## Exercise instructions
[a] Write out the part of the swap meet flyer starting at "All Customers Free" and ending at "of downtown Pittsburgh.".
[b] Translate this sentence from the swap meet flyer into Spanish: "Sleeping in the parking lot is OK."
[c] Decide whether each statement agrees with the swap meet flyer. Answer yes or no and quote the words that decide it. (i) Vendors pay a fee of $25.00. (ii) Customers must pay to get into the show. (iii) The vintage BMX ride is on Saturday at 5:30 PM.

## Document excerpt
# Bicycle Heaven Annual Bicycle Show & Swap Meet Pittsburgh, Pa



## BICYCLE HEAVEN

BICYCLE HEAVEN
World Largest Bike Shop & Museum 
- FEATURED IN THE NEW YORK TIMES and ASSOCIATED PRESS -
———————————
ANNUAL BICYCLE SHOW AND SWAP MEET
Plus Cushman, Whizzer & Mini Bikes, Parts,  Antiques and other Collectables. BUY SELL TRADE
——————————————————
June 6 & 7, 2020
And
August 22 & 23, 2020
9:00 am - ??????  * Rain or Shine *
Vendor Fee: $25.00 - Set Up 7:00 am
FOOD TRUCKS AND MUSIC.
——————————————————
Set up available from Friday 5:30pm FRIDAY.  Sleeping in the parking lot is OK.  Fenced and guarded lot.   Museum open all day but can't set up until after 5:30.  
_________________________________________________________________
Antique / Classic Bicycles and Parts 
New Bicycles and Bicycle Dealers Welcome To Set
Up For Display. 
All Customers Free Admission
Bike Groups Welcome
Johhny Angels Ginchy Stuff Museum and Get Hip Records will be open for this event.  
—————————————————————————
Group bike ride events
- Vintage BMX ride 5:30 PM Saturday 
- Vintage Muscle Bike ride Time TBA
- Mixed group ride TBA
- Bring your own bike, start your own ride, have a great time on the North Shore bicycle trail starting right behind Bicycle Heaven close to the beautiful views of downtown Pittsburgh.  
__________________________________________________________
RJ Casey Industrial Park
1800 Preble Avenue, Pittsburgh, Pa 15233
Off of Beaver Avenue On Corner of
Metropolitan & Columbus
Right Off The North Shore Bike Trail, Just Blocks From The Rivers Casino
For More Information:
Craig Morrow: 412 - 716 - 4956 or Shop: 412 - 734 - 4034
Website: Bicycleheaven.org
Bicycle Heaven is Open 7 Days A Week 10:00 am - 7:00 pm
_____________________________________________________________
Close to many other popular Pittsburgh attractions including
- Carnegie Science Center
- Randy Land
- Point State Park and events
- Three Rivers Heritage bike trail.  From Bicycle Heaven to Washington D.C. 
- Johnny Angels Ginchy Stuff 
- Get Hip Records
- Rivers Casino
_______________________________________________________________
Hotels near by.
-Hyatt Place  412-321-3000
-Holiday Inn Express 412-323-0300
-Wyndham Grand Downtown 412-391-4600
- Many more options close by.  
_______________________________________________________________
BICYLE HEAVEN FACTS.
- Open from Dawn to Dusk during swap meet
- FREE to enter and tour the museum (donations accepted)
- Bicycles parts and accessories for sale
- Full service repair shop
- Antiques and other collectibles for sale.

## Data extracts
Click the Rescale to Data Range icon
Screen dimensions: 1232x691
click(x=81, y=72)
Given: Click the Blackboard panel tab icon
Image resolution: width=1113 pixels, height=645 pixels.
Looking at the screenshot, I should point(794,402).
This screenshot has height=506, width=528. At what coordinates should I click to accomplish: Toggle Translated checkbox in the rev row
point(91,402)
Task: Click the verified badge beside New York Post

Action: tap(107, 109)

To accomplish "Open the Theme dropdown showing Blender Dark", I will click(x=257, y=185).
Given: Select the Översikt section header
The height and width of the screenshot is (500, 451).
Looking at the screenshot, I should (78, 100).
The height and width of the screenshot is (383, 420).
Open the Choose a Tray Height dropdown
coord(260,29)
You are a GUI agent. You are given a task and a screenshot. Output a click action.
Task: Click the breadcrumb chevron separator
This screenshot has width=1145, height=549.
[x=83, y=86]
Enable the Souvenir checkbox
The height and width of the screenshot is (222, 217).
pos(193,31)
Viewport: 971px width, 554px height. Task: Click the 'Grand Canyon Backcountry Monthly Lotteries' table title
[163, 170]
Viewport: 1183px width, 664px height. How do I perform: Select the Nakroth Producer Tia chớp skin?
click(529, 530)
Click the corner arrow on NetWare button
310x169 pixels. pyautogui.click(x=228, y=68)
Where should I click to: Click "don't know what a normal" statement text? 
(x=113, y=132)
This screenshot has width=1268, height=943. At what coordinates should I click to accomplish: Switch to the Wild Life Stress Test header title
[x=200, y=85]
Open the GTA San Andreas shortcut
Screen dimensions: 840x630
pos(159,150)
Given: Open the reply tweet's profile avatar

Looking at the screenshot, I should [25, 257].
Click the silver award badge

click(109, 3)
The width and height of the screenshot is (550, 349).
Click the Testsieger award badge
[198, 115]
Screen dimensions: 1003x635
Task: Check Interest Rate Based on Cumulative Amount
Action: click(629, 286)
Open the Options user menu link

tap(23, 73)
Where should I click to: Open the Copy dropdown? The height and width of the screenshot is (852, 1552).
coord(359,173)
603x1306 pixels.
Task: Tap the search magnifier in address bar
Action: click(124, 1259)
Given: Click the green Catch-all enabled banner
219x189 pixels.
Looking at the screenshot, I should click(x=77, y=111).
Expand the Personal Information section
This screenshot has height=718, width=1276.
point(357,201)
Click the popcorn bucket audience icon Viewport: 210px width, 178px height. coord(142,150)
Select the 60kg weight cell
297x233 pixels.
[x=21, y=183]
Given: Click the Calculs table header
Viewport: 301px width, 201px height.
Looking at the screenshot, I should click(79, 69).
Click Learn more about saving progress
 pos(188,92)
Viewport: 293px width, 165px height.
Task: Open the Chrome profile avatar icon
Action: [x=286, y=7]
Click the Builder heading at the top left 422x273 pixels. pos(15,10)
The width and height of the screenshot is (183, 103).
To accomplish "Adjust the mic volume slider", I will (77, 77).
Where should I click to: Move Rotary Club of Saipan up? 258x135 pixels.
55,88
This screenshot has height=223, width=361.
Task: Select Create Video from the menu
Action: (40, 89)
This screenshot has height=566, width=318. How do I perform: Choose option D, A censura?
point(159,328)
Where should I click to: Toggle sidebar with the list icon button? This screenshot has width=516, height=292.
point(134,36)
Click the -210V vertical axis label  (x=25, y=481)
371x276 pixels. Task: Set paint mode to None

## Set of answers
[a]
All Customers Free Admission
Bike Groups Welcome
Johhny Angels Ginchy Stuff Museum and Get Hip Records will be open for this event.  
—————————————————————————
Group bike ride events
- Vintage BMX ride 5:30 PM Saturday 
- Vintage Muscle Bike ride Time TBA
- Mixed group ride TBA
- Bring your own bike, start your own ride, have a great time on the North Shore bicycle trail starting right behind Bicycle Heaven close to the beautiful views of downtown Pittsburgh.

[b] Dormir en el estacionamiento está bien.

[c]
(i) Yes: "Vendor Fee: $25.00"
(ii) No: "All Customers Free Admission"
(iii) Yes: "Vintage BMX ride 5:30 PM Saturday"